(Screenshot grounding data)
══════

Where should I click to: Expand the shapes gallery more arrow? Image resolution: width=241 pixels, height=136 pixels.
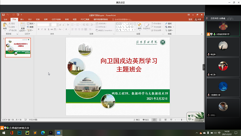(x=135, y=30)
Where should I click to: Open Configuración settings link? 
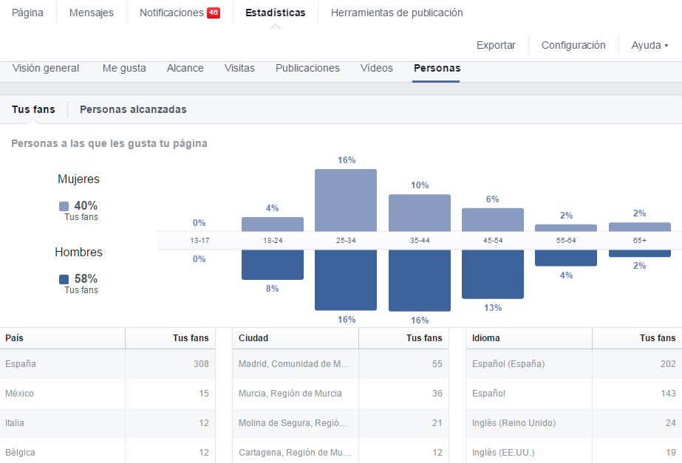point(573,45)
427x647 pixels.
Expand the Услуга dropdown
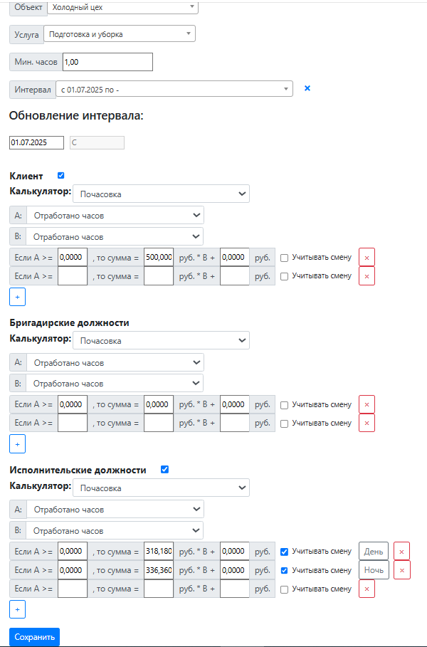tap(119, 33)
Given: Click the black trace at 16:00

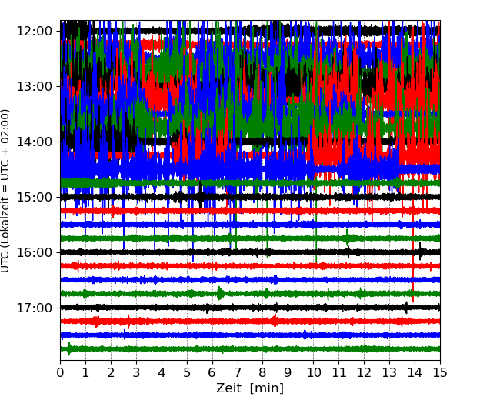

══════

§ **PROBLEM**: Make a word-for-word copy of the entries, without any pictures.

§ **WRITTEN SOLUTION**:
Where should I click to: Expand the shapes gallery more arrow? Image resolution: width=241 pixels, height=136 pixels.
(x=135, y=30)
Where should I click to: Open Configuración settings link? 
point(573,45)
427x647 pixels.
Expand the Услуга dropdown
tap(119, 33)
Given: Click the black trace at 16:00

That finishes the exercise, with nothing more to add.